Su extravagancia y desenfreno —también en las letras— en el escenario junto a The Upsetters. Su arrollador, visceral estilo al piano salpicado de gritos y piruetas vocales. Little Richard rompió moldes, abrió camino para generaciones de músicos y se convirtió en la rutilante estrella a imitar, además de una mina de oro —con el consiguiente séquito de crecientes parásitos, chupópteros y fisco tras él—… Hasta que, en realidad, apenas un par de años después y epifanía mediante, la religión recuperó su preeminencia. Era el turno del reverendo Richard, en las antípodas de las pecaminosas canciones que lo auparon a la cima.
Por supuesto, no podía durar —tan poco como su falaz matrimonio— y, de la misma forma que desapareció a finales de los 50, avanzada la siguiente década Little Richard tuvo un segundo «advenimiento» musical en unos años vertiginosos, donde el relato ofrecido por el libro alcanza su máximo interés gracias a los tremendos vaivenes vividos. Por un lado, discos fallidos y penosos timos contractuales. El conflicto entre su sexualidad, su vida más que disoluta y su fe. O el racismo al que tuvo que enfrentarse, incluido el de DJs y medios. Del otro, exitosas giras europeas, festivales apoteósicos. Compañeros de viaje del calibre de Jimi Hendrix, Sam Cooke, Stones o Beatles. Y el reconocimiento de público y crítica, además de sus iguales.

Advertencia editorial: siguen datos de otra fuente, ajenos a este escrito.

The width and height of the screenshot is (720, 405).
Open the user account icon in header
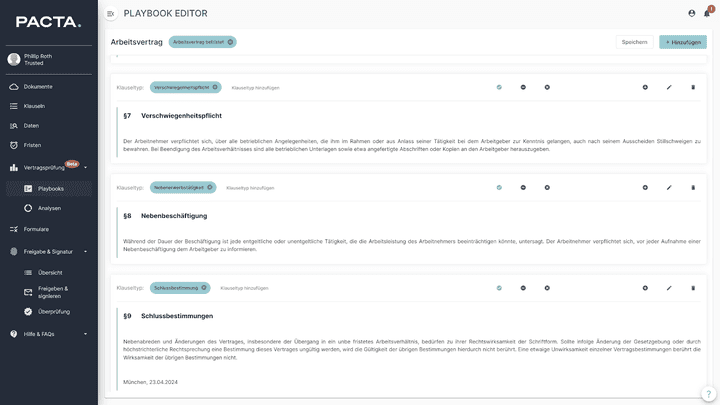[x=691, y=13]
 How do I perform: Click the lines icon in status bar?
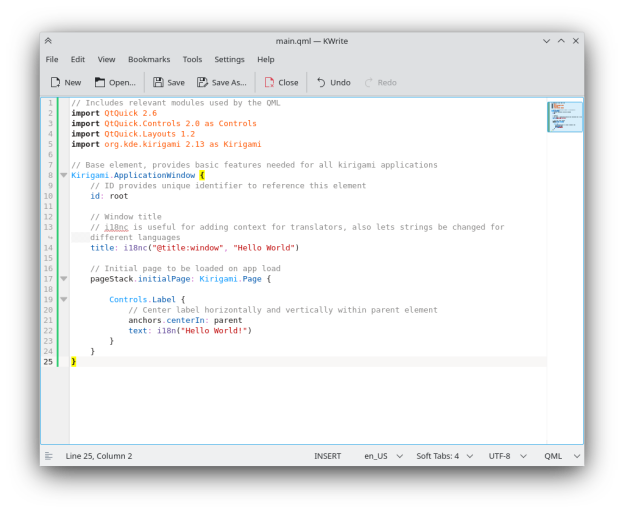[x=48, y=456]
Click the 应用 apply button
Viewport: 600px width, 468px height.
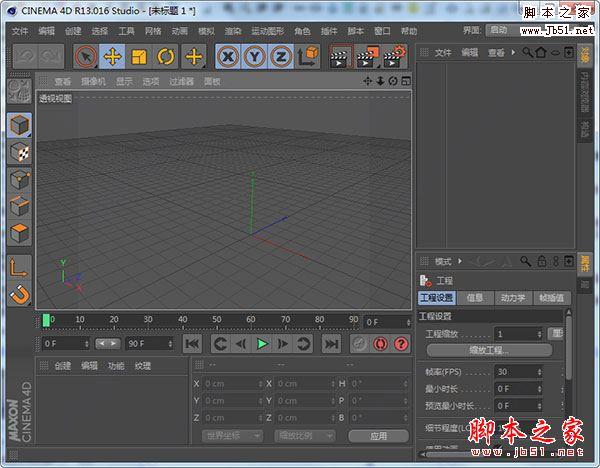coord(378,436)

En cambio, creo que Ribowsky acelera el paso en demasía a partir de los 70. Las drogas, hasta entonces apenas vislumbradas, se manifiestan en toda su gravedad, arrastrando a Little Richard a una espiral de autodestrucción y progresivo olvido —pese a las apariciones televisivas o en el cine—. La ruina, la enfermedad, y la muerte acechan. Una última revelación, tras el deceso de su hermano Tony, le convenció de la necesidad de volver a cambiar de vida. Lo logró, pudiendo disfrutar de una madurez y vejez más sosegadas… que no inactivas, ya que Richard siguió actuando y cosechando méritos —Salón de la Fama del Rock’n’Roll, Grammy a la carrera—, hasta que los achaques lo impidieron, falleciendo en 2020.
Esa sensación de ventilarse cuarenta años de historia en otras tantas páginas pesa en la valoración final de esta biografía, breve para lo que estila el género. Y es que da la impresión que el autor tenía material —incidir más en su influencia, subrayar sus contradicciones, ahora defensor de causas sociales y derechos civiles, luego saliendo de tono con tristes proclamas anti-gay— para haber redondeado la obra. Pese a ello, la trayectoria de Little Richard resulta demasiado apasionante y el libro es realmente solvente —valga el cumplido para la traducción de Carmen Ternero— en el reflejo de un artista único… Y una vida sin duda extraordinaria.